> _Exercise_:
If a line of the data below contains the string "agent", copy it into your answer.

> _Provided information_:
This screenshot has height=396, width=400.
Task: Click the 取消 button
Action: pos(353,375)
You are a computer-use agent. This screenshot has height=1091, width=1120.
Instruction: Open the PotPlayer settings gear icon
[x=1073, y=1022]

--

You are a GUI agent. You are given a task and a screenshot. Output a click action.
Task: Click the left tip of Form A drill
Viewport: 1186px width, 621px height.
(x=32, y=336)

> _Result below_:
You are a computer-use agent. This screenshot has height=1091, width=1120.
You are a GUI agent. You are given a task and a screenshot. Output a click action.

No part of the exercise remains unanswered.